What you are asked to do: Among the entries below, please show each line that carries the word "height".

Data shown:
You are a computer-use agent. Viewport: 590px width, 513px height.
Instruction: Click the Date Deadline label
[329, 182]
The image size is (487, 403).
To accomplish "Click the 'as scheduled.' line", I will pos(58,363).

==

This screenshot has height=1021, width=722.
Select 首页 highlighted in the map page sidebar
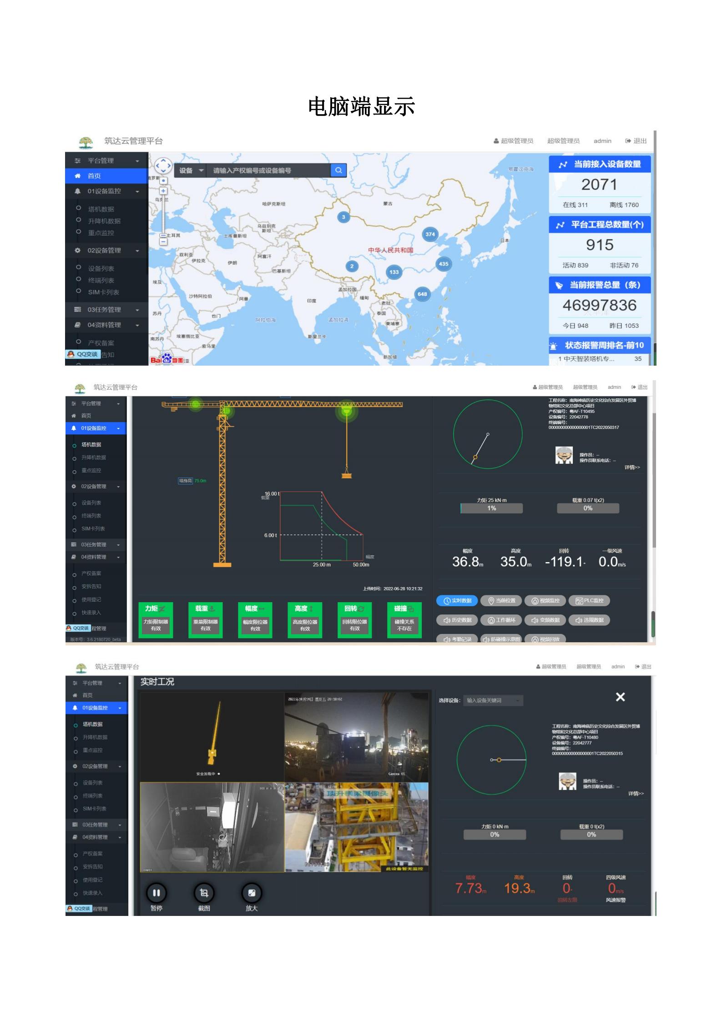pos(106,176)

Exercise output:
You are a computer-use agent. Viewport: 590px width, 513px height.
This screenshot has height=1021, width=722.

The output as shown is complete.